それにしてもあまりにも疑問が残る転落事故であった。場所は病棟の非常階代わりのスロープの下。後頭部から3m下のコンクリートに落ちて、彼女の意識はすでになかった。自殺志願者が3mの高さから飛び降りるというのも腑に落ちない。かといって過失で転落することも、まったく考えにくい。ここで大きな疑問が湧いてくる。坂井の所属する事務所では、即座に対応してHPでコメントしている。
〈病室に戻る途中、階段の踊り場を通った際、前日の雨により足を滑らせて転落して後頭部を強打したことが、直接の死因となりました〉
警察さえ、事故原因を解明できていないというのに、事務所の対応は、事故原因の原因があまりにも明快だった。そして所属事務所では、こうもHPでコメントしている。
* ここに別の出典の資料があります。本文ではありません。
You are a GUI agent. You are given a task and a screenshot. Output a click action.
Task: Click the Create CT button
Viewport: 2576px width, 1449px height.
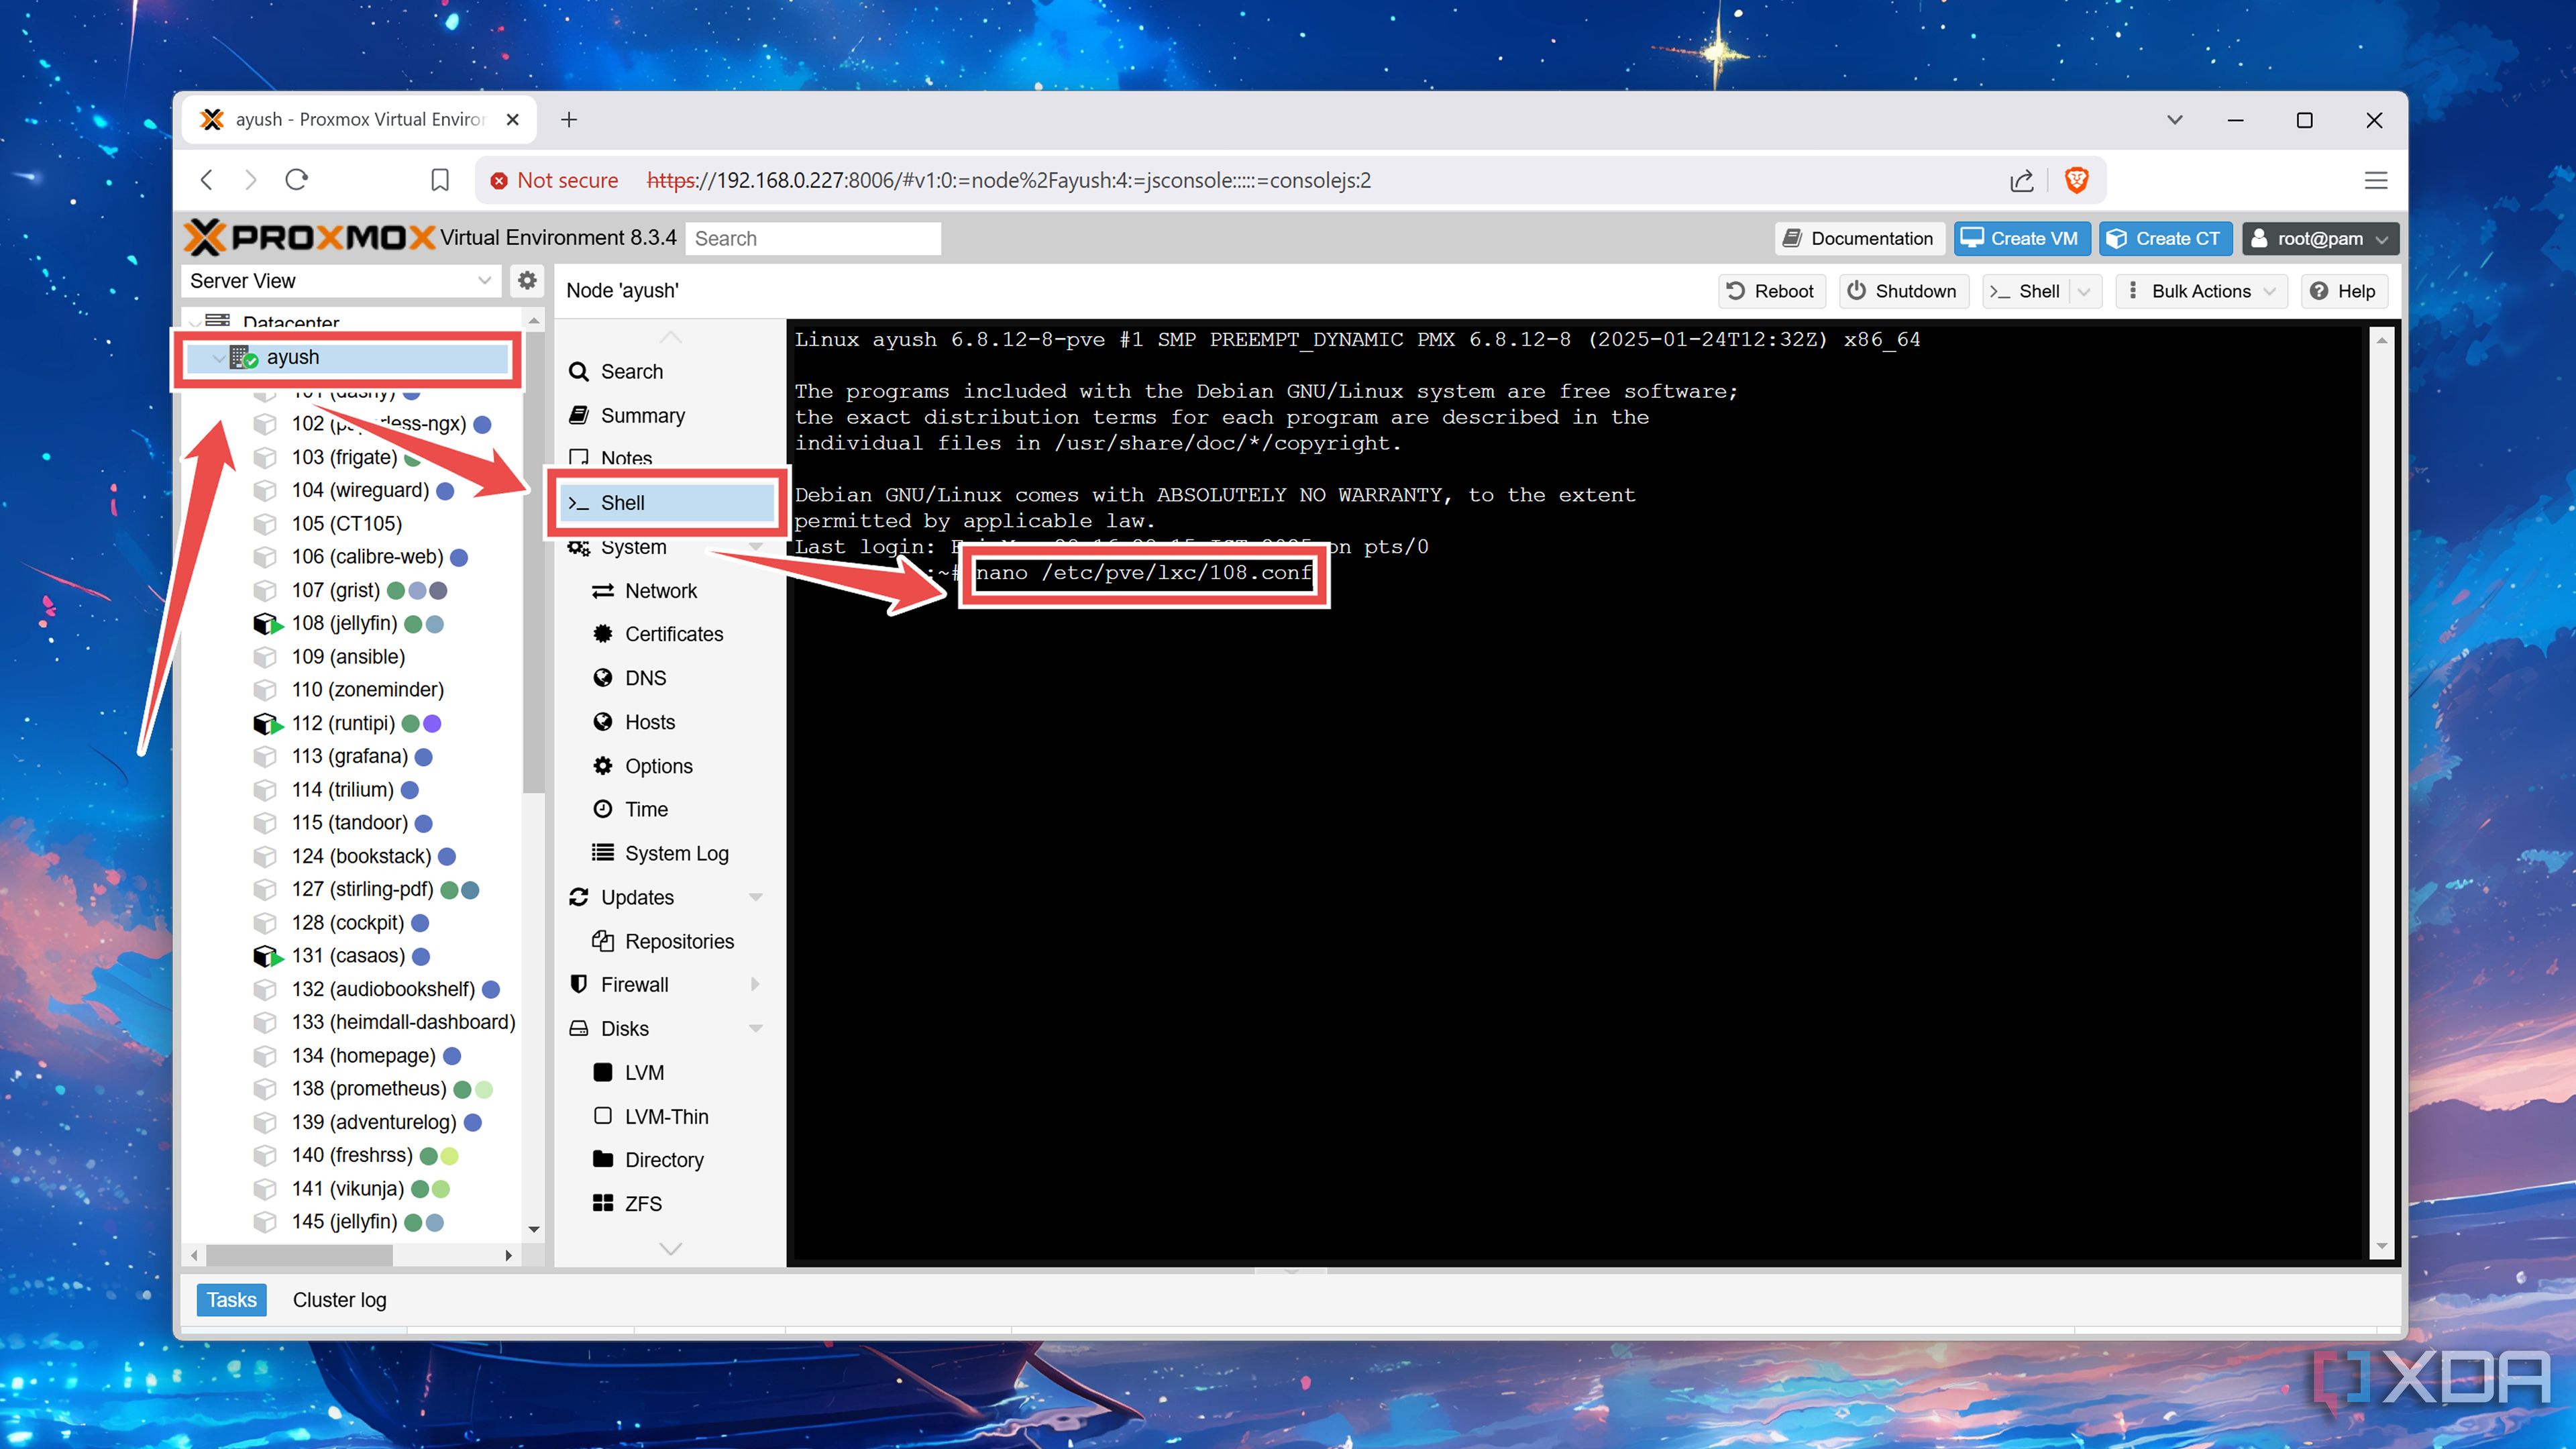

〈故坂井泉水は、昨年6月子宮頸がんを患い、都内病院に転入退院を繰り返しながら、闘病生活を送っておりました。摘出手術により一時は回復に向かっておりましたが、子宮頸がんの肺への転移が認められて、今年4月に再入院を余儀なくされました〉
すでに彼女のがんは、リンパを通じて全身に転移、すでに末期を迎えていたのでははないかと考えられる。
最近のがん患者は、がんの情報をかなり知り尽くしている。このため病院側では、告知せざる得ないケースが多い。しかしながらがんを告知されたタレントは、過去の例を見ても、呆然として生きる希望を失うケースが多い。坂井さんの場合にも、告示されて生きる希望を失ったことが、大いに考えられる。
実は慶応病院側は、自己報道に対してマスコミに否定的なアプローチをしている。事故ということになれば、病院側の原因による死亡事故につながり、遺族や事務所からの膨大な損害賠償請求を起こされてもおかしくない。さらに病院としての管理体制に不備があるとなれば、病院の信用にも関わる。警察も自殺の疑いが強いと見ている。
それにしても、坂井さんはまだ40歳、これからという若さでもあった。4月27日に「ZARD/坂井泉水さんを偲ぶ会」が青山葬儀所で行われる。